» Task objective
Return, word for word, the line containing "Viewport: 372px width, 184px" and every line after it through the last line of the records below.

» Stored data
===============

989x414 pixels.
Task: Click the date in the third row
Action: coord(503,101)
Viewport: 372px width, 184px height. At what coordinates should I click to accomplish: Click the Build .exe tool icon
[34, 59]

===============

» Answer space
Viewport: 372px width, 184px height. At what coordinates should I click to accomplish: Click the Build .exe tool icon
[34, 59]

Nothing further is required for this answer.